On-demand grocery delivery giant Instacart has finally dropped its much anticipated S-1. The company, actually named MapleBear, is one of the best-known unicorns on the IPO shortlist. Instacart’s public-offering filing has been long awaited due to not only its massive fundraising history, but also its sheer anticipated heft.

Instacart is, indeed, a very large private company, making its IPO filing and eventual debut a critical event for the back half of 2023. Since its 2012 inception, Instacart has raised $2.9 billion in funding, according to Crunchbase.
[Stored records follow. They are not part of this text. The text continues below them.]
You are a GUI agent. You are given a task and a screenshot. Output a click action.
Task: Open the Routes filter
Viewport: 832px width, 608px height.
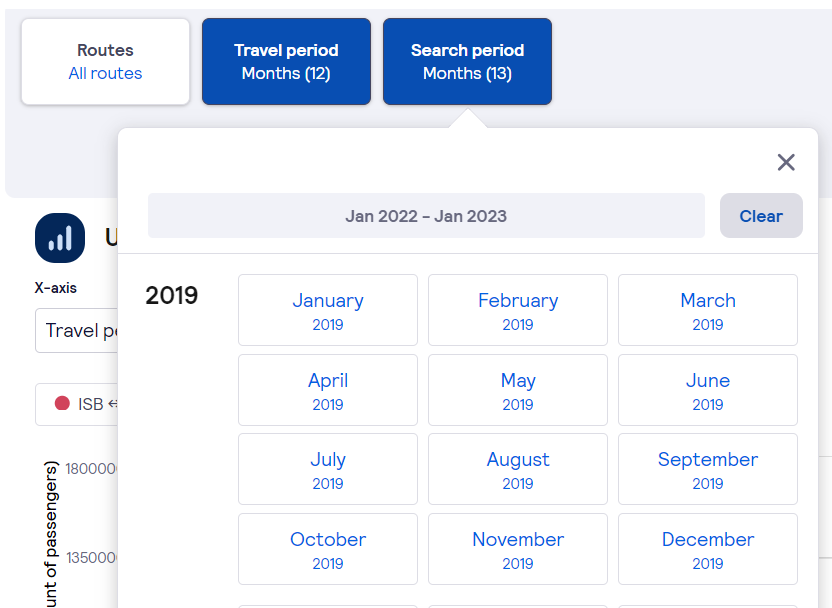coord(106,62)
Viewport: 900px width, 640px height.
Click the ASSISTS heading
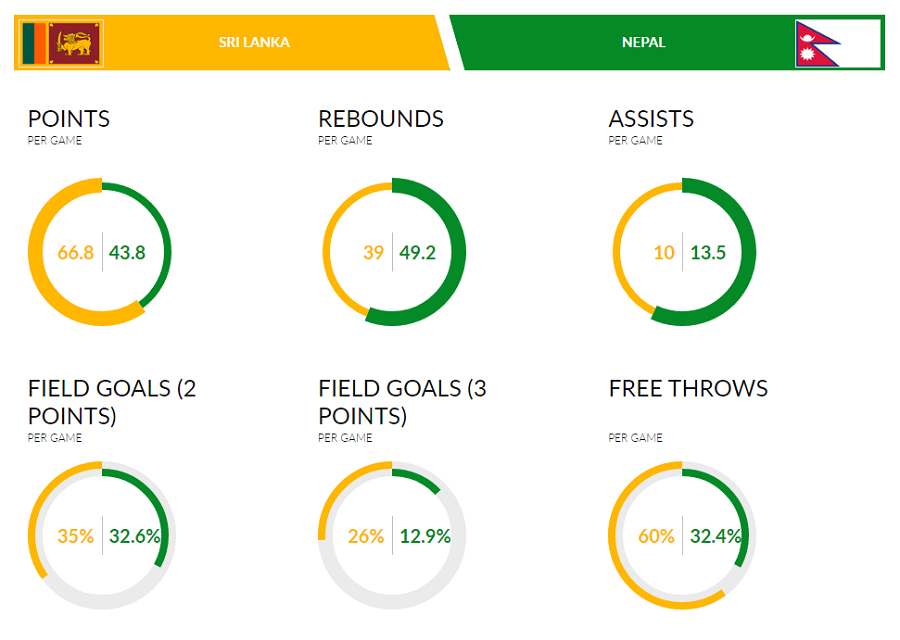[x=651, y=119]
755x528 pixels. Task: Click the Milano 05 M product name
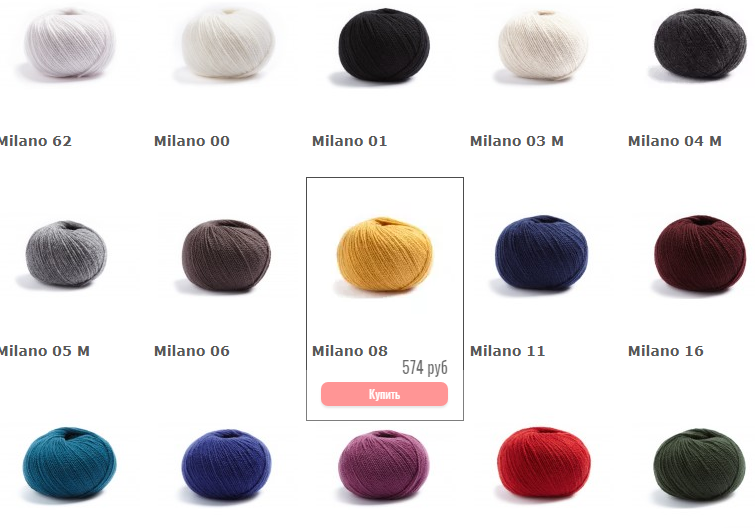(44, 351)
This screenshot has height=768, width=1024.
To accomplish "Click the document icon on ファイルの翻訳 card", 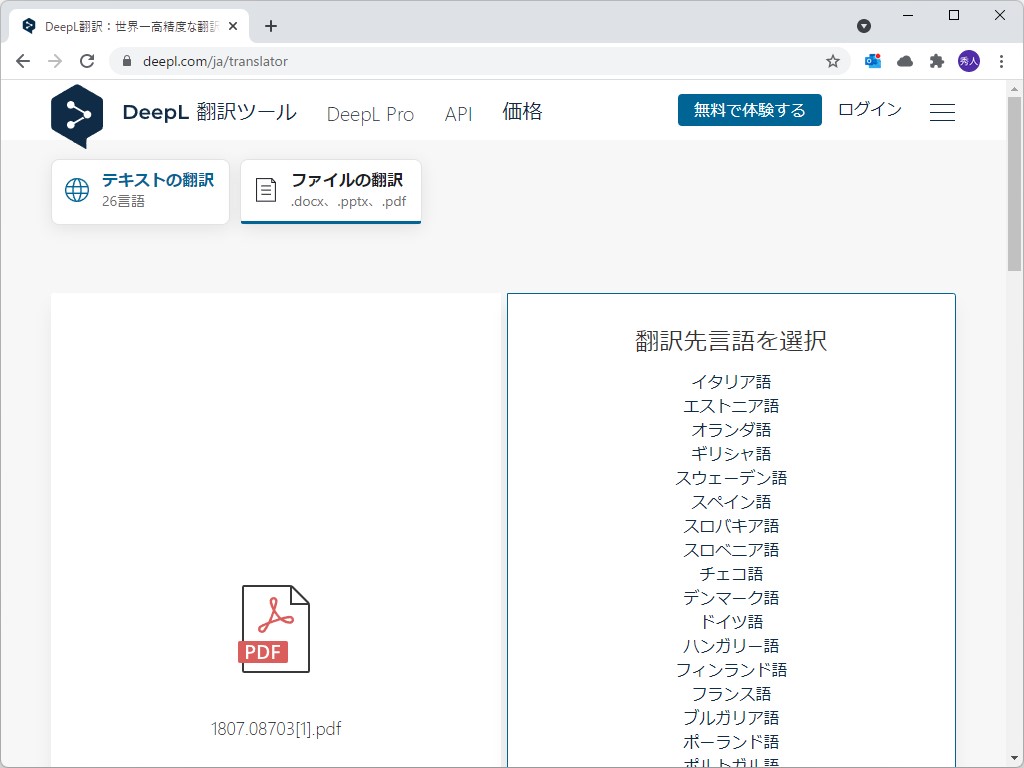I will point(265,190).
In March 2021, the company secured a $265 million funding round from investors such as Andreessen Horowitz, Sequoia Capital, D1 Capital Partners and others, at a $39 billion valuation.

After so long an IPO drought, what does Instacart have in store for its existing investors and those perhaps looking to snap up some of its shares? Below we’ve compiled five initial takeaways from its SEC documents to help understand its growth, health and business.

We’ll dig more deeply into the mechanics of its grocery delivery business and the profitability of the model. Today we’re focused on the big numbers and the big trends.

The orders keep coming

While Instacart certainly experienced a pandemic-fueled boom in business, it has managed to maintain that momentum even as pandemic restrictions have eased. More people could go back to the grocery store for shopping, but many got used to the convenience of having their grocery items delivered to them. Orders climbed by 18% in 2022 to 262.6 million compared to 223.4 million in 2021. Those numbers have remained more consistent in 2023 thus far, with orders totaling 132.9 million for the six months ended June 30 compared to 132.3 million the first six months of 2022.

Meanwhile, gross transaction volume increased by 16% to $28.8 billion in 2022 compared to $24.9 billion in 2021. Transaction revenue surged by 44% in 2022 to $1.8 billion compared to $1.23 billion in 2021. For the first six months of 2023, transaction revenue was up 34% to $1.07 billion compared with $799 million in the first six months of 2022. That’s a lot of delivered foodstuffs.

Instacart has reached rare scale as a private company

Instacart’s revenue last year came to $2.55 billion, up 39% from its 2021 result of $1.83 billion. Over the same time horizon, Instacart flipped from operating losses to operating profits, improving from -$72 million in 2021 operating income to +$71 million last year.